Riddick, Ryan; Farris, Dominic J.; Kelly, Luke A. (2019), Data from: The foot is more than a spring: human foot muscles perform work to adapt to the energetic requirements of locomotion, Dryad, Dataset, https://doi.org/10.5061/dryad.j406q83

Abstract

The foot has been considered both as an elastic mechanism that increases the efficiency of locomotion by recycling energy, as well as an energy sink that helps stabilize movement by dissipating energy through contact with the ground. We measured the activity of two intrinsic foot muscles, Flexor Digitorum Brevis (FDB) and Abductor Hallucis (AH), as well as the mechanical work performed by the foot as a whole and at a modelled plantar muscle tendon unit (MTU) to test whether these passive mechanics are actively controlled during stepping.

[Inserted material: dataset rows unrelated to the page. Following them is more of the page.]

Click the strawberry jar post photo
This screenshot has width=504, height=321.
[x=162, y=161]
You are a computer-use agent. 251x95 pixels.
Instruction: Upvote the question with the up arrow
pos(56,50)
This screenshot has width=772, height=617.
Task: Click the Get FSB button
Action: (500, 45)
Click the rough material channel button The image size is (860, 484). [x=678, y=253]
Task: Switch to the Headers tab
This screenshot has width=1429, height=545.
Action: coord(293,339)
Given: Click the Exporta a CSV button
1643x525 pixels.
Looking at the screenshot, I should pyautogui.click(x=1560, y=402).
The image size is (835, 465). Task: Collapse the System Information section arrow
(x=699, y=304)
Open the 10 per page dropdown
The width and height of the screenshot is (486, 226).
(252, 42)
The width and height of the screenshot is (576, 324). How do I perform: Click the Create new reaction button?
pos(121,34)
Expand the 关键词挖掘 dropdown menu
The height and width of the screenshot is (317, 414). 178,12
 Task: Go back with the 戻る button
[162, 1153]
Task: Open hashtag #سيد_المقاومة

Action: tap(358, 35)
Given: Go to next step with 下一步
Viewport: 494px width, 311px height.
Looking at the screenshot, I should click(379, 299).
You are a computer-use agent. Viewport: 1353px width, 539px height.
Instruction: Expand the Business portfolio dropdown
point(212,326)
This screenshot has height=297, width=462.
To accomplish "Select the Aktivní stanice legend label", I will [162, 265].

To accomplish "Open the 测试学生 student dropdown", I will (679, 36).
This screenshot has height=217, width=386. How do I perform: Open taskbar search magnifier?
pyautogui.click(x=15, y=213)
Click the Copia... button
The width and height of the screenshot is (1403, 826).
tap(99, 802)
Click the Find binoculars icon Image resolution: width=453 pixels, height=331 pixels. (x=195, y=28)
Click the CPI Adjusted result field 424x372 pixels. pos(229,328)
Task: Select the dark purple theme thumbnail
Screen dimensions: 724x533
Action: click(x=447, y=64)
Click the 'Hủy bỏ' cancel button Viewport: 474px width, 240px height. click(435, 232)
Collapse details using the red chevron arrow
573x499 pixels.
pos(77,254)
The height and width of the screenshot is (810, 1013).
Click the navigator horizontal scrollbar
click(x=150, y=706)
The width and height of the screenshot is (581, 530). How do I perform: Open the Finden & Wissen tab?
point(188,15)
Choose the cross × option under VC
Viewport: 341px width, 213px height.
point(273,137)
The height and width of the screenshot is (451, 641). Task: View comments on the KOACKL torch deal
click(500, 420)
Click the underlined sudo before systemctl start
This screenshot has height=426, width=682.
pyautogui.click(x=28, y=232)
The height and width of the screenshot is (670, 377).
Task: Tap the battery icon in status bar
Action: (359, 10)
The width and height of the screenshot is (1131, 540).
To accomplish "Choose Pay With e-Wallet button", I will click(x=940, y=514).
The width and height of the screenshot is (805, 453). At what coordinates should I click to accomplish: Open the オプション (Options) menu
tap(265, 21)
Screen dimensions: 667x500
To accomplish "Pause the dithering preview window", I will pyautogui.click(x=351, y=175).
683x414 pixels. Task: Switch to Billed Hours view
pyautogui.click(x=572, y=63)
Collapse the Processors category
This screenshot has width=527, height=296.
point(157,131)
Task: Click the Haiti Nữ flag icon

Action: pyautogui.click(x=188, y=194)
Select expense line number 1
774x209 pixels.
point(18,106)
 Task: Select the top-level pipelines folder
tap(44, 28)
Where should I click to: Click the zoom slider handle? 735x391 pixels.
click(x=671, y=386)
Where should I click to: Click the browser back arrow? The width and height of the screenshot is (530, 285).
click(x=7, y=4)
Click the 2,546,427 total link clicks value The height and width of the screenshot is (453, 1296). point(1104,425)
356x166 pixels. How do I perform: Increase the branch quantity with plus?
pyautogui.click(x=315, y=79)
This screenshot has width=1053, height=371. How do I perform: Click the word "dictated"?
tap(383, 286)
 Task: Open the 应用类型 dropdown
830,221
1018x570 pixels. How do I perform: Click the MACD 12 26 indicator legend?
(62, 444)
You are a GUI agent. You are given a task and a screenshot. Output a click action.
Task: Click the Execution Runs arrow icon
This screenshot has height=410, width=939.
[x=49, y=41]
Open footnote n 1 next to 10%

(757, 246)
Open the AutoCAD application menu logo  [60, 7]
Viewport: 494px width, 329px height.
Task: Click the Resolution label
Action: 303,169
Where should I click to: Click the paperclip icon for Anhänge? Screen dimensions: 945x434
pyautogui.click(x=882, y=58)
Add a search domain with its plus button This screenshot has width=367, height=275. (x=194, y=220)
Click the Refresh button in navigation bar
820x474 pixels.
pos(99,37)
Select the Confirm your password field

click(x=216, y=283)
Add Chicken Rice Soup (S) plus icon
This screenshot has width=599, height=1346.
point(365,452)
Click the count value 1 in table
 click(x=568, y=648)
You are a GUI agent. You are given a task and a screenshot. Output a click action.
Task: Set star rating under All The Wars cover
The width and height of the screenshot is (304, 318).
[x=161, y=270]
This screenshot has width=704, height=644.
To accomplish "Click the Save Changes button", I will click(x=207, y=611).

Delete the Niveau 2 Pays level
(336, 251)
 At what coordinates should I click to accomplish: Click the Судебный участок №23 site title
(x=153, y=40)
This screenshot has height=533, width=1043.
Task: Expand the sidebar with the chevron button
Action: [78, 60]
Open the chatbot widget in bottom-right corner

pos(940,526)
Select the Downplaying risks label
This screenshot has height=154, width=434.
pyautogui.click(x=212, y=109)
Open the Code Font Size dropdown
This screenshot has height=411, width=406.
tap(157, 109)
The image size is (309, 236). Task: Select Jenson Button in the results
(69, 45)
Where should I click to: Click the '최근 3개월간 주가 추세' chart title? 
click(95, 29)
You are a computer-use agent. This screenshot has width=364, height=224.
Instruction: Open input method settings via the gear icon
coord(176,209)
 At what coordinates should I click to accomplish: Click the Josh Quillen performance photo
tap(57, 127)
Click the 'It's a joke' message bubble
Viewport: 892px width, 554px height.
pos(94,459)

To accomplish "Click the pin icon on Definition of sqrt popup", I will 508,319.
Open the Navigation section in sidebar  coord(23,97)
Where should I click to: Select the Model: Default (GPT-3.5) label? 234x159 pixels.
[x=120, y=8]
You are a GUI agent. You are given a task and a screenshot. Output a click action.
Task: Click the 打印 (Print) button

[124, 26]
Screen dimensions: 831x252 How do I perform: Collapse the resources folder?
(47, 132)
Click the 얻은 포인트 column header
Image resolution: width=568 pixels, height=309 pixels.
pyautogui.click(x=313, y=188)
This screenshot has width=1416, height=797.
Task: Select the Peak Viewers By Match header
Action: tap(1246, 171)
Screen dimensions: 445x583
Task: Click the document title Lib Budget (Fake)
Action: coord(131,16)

We found that the underlying passive visco-elasticity of the foot is modulated by the muscles of the foot, facilitating both dissipation and generation of energy depending on the mechanical requirements at the center of mass (COM). Compared to level-ground stepping, the foot dissipated and generated an additional –0.2 J/kg and 0.10 J/kg (both P < 0.001) when stepping down and up a 26 cm step respectively, corresponding to 21 % and 10 % of the additional net work performed by the leg on the COM. Of this compensation at the foot, the plantar MTU performed 30 % and 89 % the work for step downs and step ups respectively. This work occurred early in stance and late in stance for stepping down respectively, when the activation levels of FDB and AH were increased between 69 % - 410 % compared to level steps (all P < 0.001). These findings suggest that the energetic function of the foot is actively modulated by the intrinsic foot muscles and may play a significant role in movements requiring large changes in net energy such as stepping on stairs or inclines, accelerating, decelerating, and jumping.